Data listing:
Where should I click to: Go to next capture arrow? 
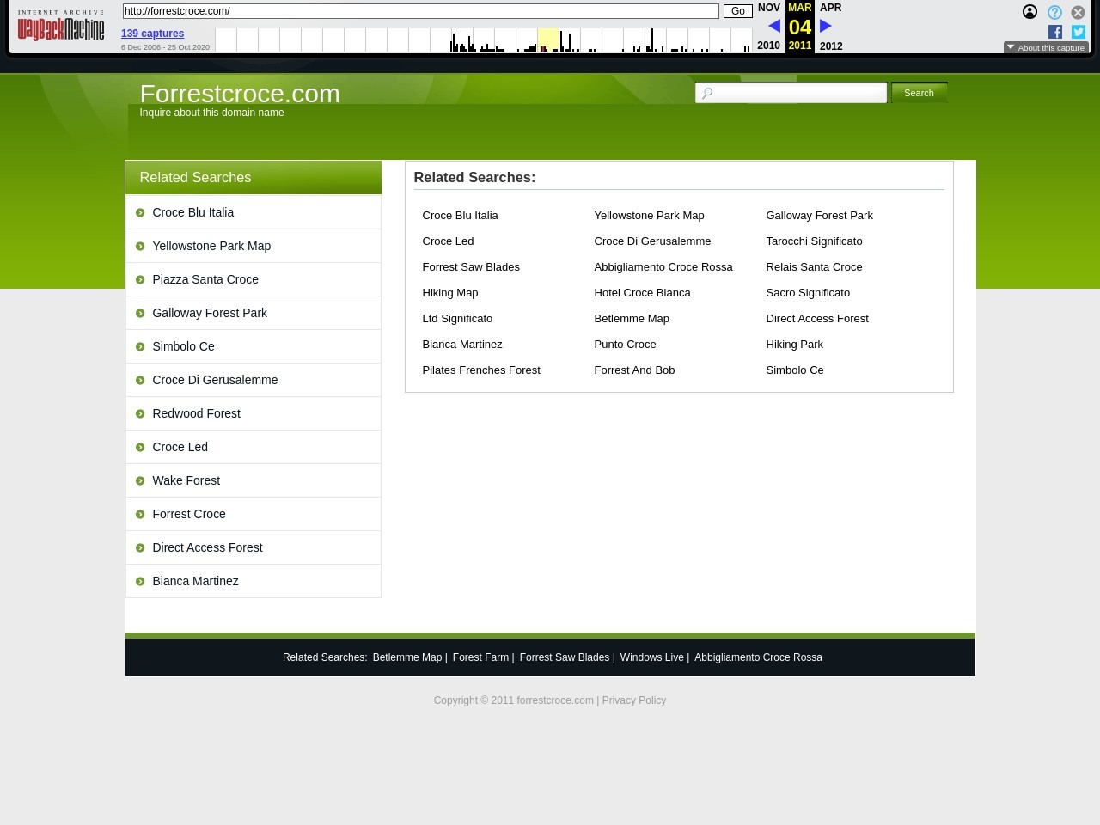tap(826, 27)
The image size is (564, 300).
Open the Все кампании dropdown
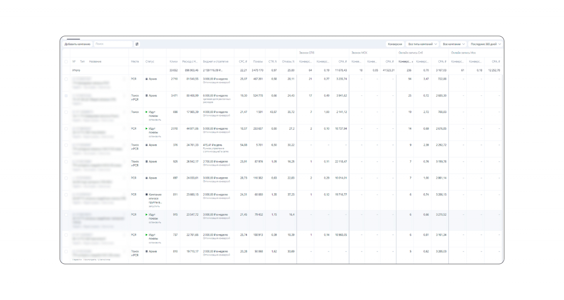tap(454, 44)
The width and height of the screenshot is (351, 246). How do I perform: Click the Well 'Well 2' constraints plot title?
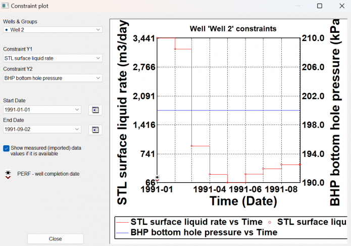click(233, 29)
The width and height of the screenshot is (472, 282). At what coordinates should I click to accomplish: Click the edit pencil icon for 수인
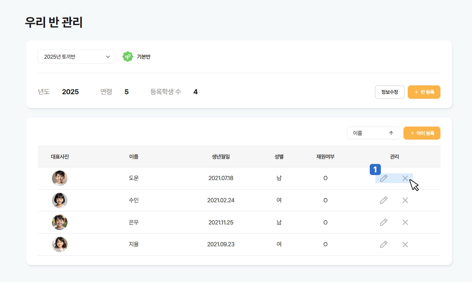pos(384,200)
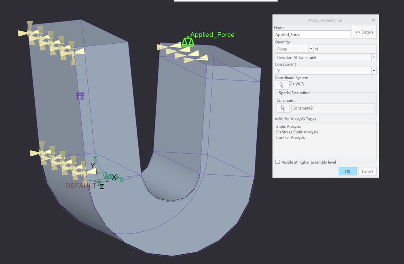Viewport: 404px width, 264px height.
Task: Click the green Applied_Force scale icon
Action: point(187,42)
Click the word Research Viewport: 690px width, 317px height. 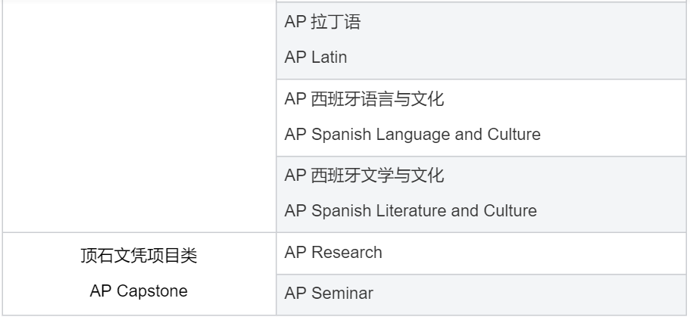point(347,253)
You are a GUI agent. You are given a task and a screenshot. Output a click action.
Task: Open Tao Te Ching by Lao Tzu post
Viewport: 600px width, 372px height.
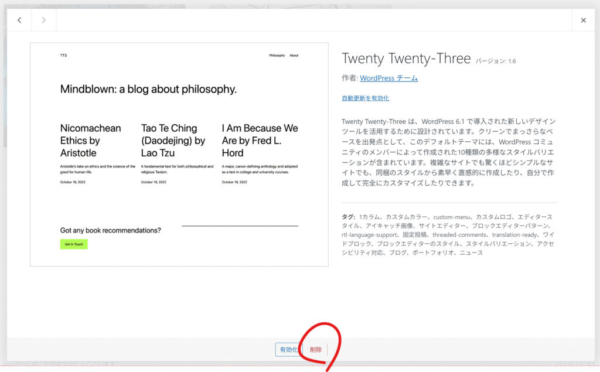click(x=173, y=141)
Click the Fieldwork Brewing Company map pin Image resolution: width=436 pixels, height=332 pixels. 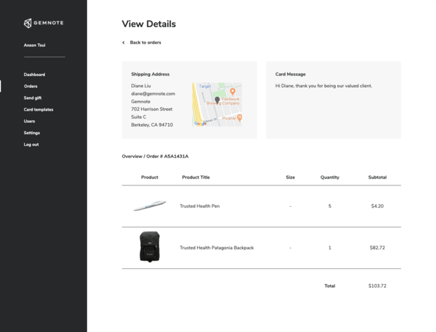[x=232, y=91]
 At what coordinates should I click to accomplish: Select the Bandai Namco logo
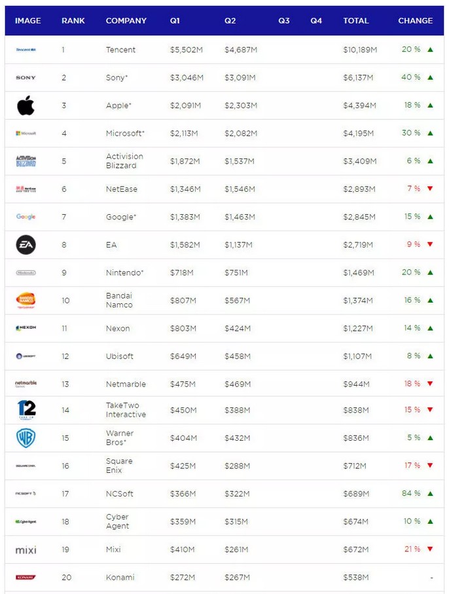26,301
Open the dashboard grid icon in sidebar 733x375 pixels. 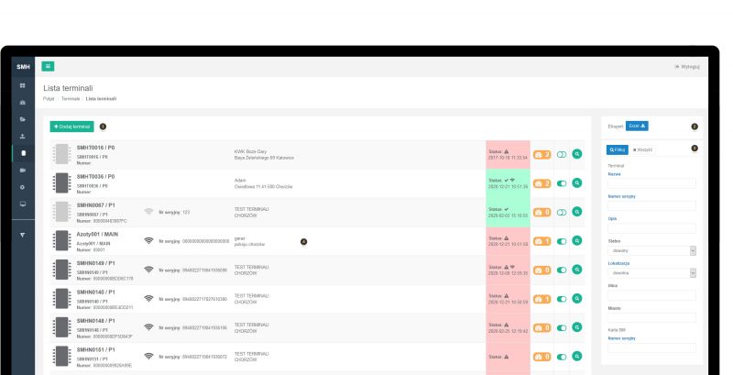[x=23, y=86]
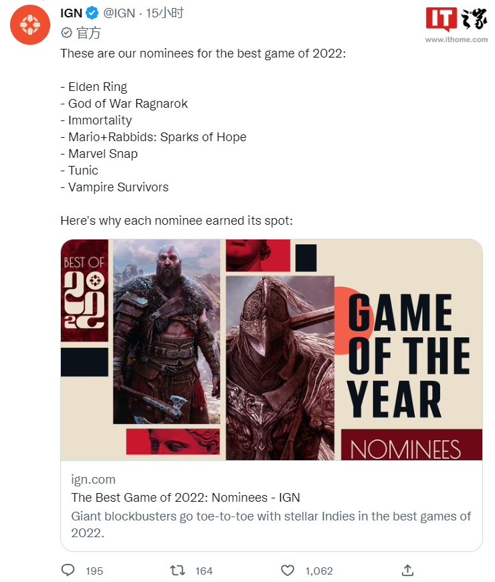
Task: Toggle retweet status on the tweet
Action: [177, 571]
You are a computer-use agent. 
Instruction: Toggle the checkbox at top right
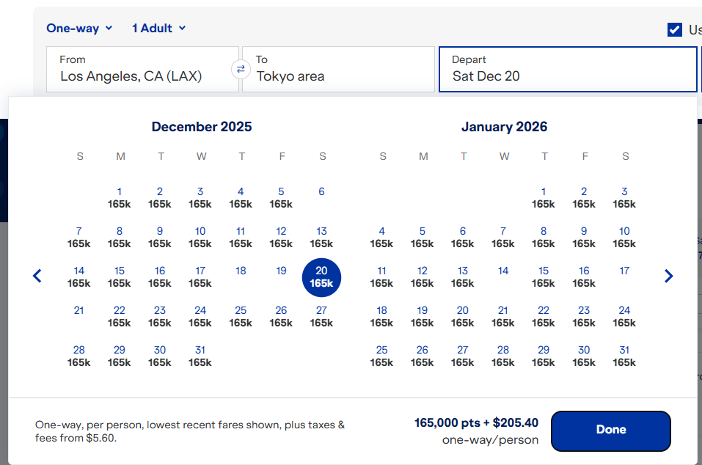tap(675, 29)
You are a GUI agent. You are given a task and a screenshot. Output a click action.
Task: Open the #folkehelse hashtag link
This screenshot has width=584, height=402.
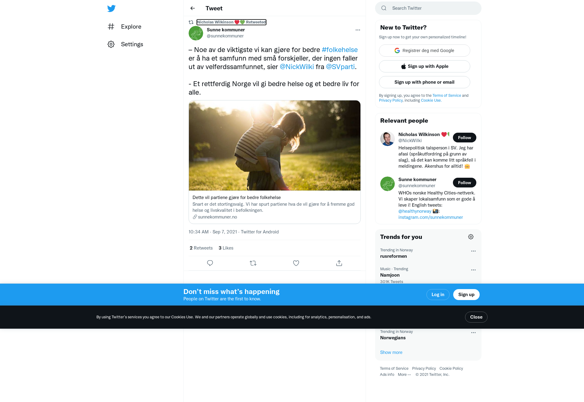coord(340,50)
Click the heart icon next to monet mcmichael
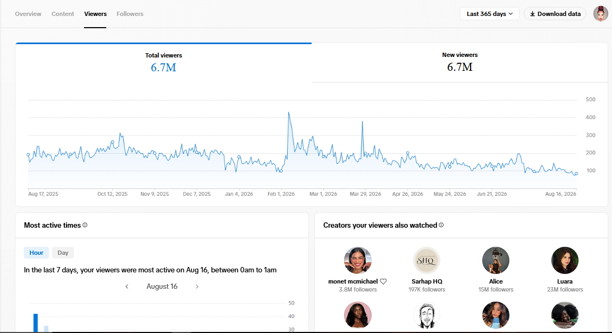 383,281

Problem requirements: Exactly and only the lines from the one holding "Instruction: Toggle the checkbox at top right" through the final line of the material must be returned, both ends included, without any pictures.

Answer to this task:
Instruction: Toggle the checkbox at top right
tap(675, 29)
You are a GUI agent. You are given a task and a screenshot. Output a click action.
Task: Open the #folkehelse hashtag link
This screenshot has width=584, height=402.
coord(340,50)
Click the heart icon next to monet mcmichael
 383,281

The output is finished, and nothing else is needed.